June 30, 2019, 08:03:18 PM #37 Last Edit: June 30, 2019, 08:07:14 PM by JDtheHutt
I have been experiencing this issue for a while now, and I also use PPPoE.  It's been driving me crazy and I lack the technical experience to solve it myself.  I thought it was due to my use of the earlier Wireguard packages, or maybe my hardware was faulty.  However, I returned to OpenVPN and removed WG, and did a fresh install on top of that, and also tested my hardware and didn't see any faults occurring there, but the issue has kept occurring.

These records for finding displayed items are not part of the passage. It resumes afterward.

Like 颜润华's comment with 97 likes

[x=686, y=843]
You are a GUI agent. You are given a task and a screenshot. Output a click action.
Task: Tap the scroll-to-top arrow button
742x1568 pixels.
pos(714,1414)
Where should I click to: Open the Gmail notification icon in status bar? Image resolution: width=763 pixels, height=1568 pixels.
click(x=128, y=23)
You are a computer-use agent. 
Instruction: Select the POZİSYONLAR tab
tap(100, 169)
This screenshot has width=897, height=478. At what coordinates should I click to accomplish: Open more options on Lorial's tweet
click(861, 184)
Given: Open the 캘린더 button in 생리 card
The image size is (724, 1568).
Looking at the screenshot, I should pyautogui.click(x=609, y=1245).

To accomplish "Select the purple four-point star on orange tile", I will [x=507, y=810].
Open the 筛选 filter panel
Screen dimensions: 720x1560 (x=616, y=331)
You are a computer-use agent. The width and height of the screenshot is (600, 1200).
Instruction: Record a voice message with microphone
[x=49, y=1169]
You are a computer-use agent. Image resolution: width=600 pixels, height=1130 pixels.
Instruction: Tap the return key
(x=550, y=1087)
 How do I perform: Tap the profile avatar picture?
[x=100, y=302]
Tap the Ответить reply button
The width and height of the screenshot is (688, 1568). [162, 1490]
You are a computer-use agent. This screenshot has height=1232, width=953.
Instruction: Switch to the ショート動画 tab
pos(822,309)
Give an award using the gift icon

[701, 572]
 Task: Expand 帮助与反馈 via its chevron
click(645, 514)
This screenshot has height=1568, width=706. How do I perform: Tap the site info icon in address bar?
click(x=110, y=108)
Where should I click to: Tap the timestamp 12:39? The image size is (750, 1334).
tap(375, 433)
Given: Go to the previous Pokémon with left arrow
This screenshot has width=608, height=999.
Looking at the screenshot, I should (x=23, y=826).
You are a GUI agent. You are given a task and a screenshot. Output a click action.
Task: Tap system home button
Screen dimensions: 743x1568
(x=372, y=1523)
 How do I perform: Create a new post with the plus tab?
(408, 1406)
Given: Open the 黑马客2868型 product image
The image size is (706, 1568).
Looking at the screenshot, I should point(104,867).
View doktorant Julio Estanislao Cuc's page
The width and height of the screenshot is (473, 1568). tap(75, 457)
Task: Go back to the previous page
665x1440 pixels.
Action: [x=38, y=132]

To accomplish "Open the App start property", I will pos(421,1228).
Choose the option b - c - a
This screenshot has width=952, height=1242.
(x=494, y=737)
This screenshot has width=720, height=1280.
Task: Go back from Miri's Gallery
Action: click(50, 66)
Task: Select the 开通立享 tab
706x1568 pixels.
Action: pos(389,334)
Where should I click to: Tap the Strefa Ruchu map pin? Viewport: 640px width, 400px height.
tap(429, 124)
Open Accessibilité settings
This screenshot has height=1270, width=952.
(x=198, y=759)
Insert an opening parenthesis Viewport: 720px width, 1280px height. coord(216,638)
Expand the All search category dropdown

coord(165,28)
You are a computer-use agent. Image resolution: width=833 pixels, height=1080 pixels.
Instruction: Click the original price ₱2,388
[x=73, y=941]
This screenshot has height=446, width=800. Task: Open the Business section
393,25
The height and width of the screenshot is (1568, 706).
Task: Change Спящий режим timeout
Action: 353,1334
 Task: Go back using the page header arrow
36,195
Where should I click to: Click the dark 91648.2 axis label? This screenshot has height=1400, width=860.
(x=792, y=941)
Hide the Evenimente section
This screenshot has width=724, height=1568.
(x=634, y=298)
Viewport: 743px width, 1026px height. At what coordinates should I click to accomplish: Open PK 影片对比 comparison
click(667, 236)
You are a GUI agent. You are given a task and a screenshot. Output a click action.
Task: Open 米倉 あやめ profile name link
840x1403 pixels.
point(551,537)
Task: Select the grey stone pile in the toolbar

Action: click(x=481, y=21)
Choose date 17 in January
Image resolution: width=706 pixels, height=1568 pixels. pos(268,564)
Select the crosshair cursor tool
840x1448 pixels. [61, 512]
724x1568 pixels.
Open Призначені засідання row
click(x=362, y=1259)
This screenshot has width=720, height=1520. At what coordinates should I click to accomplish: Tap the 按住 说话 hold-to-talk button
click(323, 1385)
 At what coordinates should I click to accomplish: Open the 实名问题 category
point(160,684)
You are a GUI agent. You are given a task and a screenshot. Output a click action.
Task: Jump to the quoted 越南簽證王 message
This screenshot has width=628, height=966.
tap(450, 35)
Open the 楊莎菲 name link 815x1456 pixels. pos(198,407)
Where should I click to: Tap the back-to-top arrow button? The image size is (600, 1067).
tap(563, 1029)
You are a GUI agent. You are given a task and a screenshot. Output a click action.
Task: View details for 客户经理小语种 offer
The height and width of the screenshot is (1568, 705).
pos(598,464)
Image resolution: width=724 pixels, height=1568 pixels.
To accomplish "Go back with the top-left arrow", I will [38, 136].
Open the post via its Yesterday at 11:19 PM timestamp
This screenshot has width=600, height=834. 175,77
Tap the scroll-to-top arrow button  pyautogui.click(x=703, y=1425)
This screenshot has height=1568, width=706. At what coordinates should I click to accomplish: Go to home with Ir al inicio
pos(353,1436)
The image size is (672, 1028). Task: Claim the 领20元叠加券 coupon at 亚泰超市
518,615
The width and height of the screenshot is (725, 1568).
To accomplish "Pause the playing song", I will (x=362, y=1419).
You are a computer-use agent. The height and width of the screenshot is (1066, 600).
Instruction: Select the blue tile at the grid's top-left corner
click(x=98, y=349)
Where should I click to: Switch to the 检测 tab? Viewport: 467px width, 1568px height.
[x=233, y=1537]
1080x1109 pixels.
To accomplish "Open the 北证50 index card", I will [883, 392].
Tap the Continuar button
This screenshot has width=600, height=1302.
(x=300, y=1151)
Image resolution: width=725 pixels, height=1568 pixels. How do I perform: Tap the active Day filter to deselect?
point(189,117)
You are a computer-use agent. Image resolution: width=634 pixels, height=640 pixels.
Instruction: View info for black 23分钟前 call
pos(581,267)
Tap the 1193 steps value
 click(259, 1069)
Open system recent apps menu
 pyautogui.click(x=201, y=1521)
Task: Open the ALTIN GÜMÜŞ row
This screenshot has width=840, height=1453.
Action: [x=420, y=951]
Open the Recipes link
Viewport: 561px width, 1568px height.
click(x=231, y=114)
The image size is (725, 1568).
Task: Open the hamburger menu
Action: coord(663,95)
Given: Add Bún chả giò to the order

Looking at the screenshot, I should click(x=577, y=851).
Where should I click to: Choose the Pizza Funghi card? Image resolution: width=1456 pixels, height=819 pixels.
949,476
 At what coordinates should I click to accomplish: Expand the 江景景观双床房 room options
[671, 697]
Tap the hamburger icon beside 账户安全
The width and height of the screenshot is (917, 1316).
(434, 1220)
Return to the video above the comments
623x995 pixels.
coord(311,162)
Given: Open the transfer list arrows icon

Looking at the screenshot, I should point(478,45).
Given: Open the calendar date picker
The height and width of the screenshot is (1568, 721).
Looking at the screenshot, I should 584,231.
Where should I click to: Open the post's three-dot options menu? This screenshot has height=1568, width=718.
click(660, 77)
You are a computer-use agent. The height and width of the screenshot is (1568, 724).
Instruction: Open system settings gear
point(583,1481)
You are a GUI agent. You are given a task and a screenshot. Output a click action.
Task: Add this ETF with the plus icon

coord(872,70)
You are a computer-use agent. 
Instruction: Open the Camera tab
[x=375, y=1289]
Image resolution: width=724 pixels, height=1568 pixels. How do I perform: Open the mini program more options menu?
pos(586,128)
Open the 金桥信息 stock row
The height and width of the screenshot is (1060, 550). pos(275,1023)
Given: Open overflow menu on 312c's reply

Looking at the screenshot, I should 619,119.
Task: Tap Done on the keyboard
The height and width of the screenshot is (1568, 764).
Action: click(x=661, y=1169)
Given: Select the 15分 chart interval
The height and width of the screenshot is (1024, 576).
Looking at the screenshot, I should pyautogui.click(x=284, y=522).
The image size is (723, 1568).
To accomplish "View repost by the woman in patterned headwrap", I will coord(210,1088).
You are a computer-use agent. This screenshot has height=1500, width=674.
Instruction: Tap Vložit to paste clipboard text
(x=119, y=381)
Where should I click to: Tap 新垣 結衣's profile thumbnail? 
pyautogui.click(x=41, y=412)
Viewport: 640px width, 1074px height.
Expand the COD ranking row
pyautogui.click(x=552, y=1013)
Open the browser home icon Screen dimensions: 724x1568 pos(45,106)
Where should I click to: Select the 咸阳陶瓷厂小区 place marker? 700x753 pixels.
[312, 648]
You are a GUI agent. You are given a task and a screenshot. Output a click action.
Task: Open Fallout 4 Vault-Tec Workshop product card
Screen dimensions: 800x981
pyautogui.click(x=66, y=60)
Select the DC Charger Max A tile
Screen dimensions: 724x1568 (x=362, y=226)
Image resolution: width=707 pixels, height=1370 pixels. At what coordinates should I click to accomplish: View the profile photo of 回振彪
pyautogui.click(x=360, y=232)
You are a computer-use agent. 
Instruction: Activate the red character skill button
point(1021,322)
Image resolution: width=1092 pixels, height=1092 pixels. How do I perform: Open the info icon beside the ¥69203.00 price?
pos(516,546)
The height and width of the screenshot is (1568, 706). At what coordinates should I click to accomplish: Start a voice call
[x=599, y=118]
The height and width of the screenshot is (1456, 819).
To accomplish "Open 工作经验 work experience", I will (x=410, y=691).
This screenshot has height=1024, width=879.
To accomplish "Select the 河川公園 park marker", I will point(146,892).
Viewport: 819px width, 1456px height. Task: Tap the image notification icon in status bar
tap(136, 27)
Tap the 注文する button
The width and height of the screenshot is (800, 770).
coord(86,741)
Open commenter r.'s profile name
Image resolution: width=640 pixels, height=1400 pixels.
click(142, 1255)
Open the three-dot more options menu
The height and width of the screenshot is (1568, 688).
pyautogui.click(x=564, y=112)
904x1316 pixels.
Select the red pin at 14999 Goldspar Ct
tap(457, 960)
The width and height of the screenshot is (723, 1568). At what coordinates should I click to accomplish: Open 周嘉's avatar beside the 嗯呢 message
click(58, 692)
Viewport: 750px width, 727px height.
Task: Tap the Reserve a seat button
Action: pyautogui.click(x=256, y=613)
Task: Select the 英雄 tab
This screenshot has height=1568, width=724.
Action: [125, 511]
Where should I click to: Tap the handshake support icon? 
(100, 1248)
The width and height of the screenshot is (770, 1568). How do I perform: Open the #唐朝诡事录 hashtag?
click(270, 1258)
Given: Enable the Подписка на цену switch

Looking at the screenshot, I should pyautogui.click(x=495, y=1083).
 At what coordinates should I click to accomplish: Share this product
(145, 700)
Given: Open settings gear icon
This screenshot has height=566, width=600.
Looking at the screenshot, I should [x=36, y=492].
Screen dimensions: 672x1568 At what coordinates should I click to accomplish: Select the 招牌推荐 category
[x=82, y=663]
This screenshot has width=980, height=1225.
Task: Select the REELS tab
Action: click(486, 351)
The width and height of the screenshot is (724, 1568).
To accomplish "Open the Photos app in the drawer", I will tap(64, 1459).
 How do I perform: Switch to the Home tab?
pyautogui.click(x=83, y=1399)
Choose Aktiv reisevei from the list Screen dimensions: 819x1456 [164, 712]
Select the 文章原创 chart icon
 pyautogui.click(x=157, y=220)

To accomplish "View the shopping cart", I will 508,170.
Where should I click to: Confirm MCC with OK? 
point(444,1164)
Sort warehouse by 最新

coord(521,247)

I have also set the tunable as detailed by cpw and I'll report back in a few days as to how it is going.  I usually see at least one kernel panic a day, sometimes multiple, so I should know quite quickly.

I've stayed up for 50 hours without failure, however my PPPoE connection has not reset during that. I forced a reload of my PPPoE and OPNsense immediately died and required a reboot. So at least I know it is due to PPPoE, but that tunable has not fixed it.

Quote from: schnipp on June 21, 2019, 03:19:36 PM
For testing purposes it may help to disable smp (simultaneous multiprocessing). The idea behind is to mitigate concurrency within kernel mode.


  • Disable smp: loader tunable kern.smp.disabled=1
  • Disable specific cpu: loader tunable hint.lapic.X.disabled with "X" as the apic id of the cpu

Further details, see here

I'll try this next and report back in a few days

JDTheHutt are you using realtek NICs, or intel NICs? That tuneable only affects intel NICs.

I am using Intel NICs. I use a Supermicro X10SBA board and just went to their support page to confirm just in case I was mistaken.


Quote from: mimugmail on July 02, 2019, 07:18:43 PM
Intel I211?

Intel i210AT is what is listed for them. I hope you're not about to tell me that those are bored in BSD!

No, there's also a system known to stop service cause of 211, but not for 210.